How To Practice The “12 in 12” Meditation Method Athletes Use To Manage Stress

How To Practice The “12 in 12” Meditation Method Athletes Use To Manage Stress

Work, household workload, social relations, etc… It all begins to add up and definitely does not invite relaxation. However, according to estimates from the World Health Organization (WHO), by 2030, “stress-related pathologies will become the most debilitating and widespread health disorders, increasing the risk of cardiovascular pathologies, neurodegenerative, mental, autoimmune and cancerous.” It is thus becoming urgent to deploy real solutions in order to best manage stress, and live more peacefully. Among them, the “12 in 12” meditation method, especially popular among high-level athletes. Try out this meditation technique with more than promising results.

It all began with a study by the University of Miami on the players of their football team. Published in the Journal of Cognitive Enhancement, the research aimed to highlight the cause and effect links between sport and relaxation, in particular by revealing the effects of meditation on the concentration of athletes. They were therefore invited to meditate for twelve minutes every day for four weeks. The researchers found that “the more relaxation an athlete had practiced, the less their mood tended to decline, demonstrating considerable mental resilience, with higher scores on measures of attention and mood.”

In an interview with the New York Times, Amishi Jha, associate professor of psychology who led the study at the University of Miami, explains that “overall, these data suggest that mental training, whatever it is, can help to alleviate some of the emotional and cognitive tensions that can arise, both in sports training and in everyday life.”

So, how can you integrate the “12 in 12” meditation method into your routine? Here are three tips to successfully meditate for twelve minutes per day.

Begin gradually

Holding twelve minutes of meditation overnight is not natural to everyone. The easiest thing is to integrate the practice gently, starting with two minutes a day for a week, then four, six, and so on.

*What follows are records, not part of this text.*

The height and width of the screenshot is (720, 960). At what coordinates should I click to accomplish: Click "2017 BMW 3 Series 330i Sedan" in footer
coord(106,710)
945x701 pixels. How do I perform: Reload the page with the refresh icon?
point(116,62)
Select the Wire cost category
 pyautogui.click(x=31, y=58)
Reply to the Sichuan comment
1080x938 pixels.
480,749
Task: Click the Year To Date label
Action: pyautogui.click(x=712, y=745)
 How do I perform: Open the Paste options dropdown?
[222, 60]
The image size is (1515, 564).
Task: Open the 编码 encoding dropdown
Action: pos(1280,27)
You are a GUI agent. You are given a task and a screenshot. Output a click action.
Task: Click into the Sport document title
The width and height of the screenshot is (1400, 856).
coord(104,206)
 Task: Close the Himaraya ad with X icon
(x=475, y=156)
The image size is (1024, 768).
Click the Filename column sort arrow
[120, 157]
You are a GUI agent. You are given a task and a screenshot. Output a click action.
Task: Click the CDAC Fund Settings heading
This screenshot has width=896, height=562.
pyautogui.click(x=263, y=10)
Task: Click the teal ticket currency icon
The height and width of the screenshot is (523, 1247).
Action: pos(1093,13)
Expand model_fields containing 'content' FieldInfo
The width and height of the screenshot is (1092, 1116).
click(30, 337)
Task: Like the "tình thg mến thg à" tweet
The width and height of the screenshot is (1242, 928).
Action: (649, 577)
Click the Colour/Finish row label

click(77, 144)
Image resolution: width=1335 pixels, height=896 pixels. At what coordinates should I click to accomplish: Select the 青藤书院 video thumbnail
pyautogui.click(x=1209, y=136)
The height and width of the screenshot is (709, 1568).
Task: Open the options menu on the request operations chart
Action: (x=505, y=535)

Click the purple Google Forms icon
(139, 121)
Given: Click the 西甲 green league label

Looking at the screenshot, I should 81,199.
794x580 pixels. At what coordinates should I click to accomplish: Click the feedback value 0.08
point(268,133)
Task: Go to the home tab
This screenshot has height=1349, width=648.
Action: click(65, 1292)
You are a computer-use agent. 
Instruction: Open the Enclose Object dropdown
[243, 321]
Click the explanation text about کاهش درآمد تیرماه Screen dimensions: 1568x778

Find the right time and place

Successful meditation depends a lot on the environment and time selected. You must therefore settle in a “cocoon” place without distraction, where you feel comfortable and protected from bad vibes. Your garden, bedroom, living room… The choice obviously remains personal and up to you. As for the time, two methods are ideal; upon waking up or going to bed. Both correspond to generally less busy times, which therefore allow you to clear your mind and meditate peacefully.

Put yourself in good conditions

Feeling comfortable also requires your physical well-being. You should therefore not hesitate to remove your make-up, carry out a complete beauty routine, put a face mask on, or even opt for comfortable clothes. Whatever you like.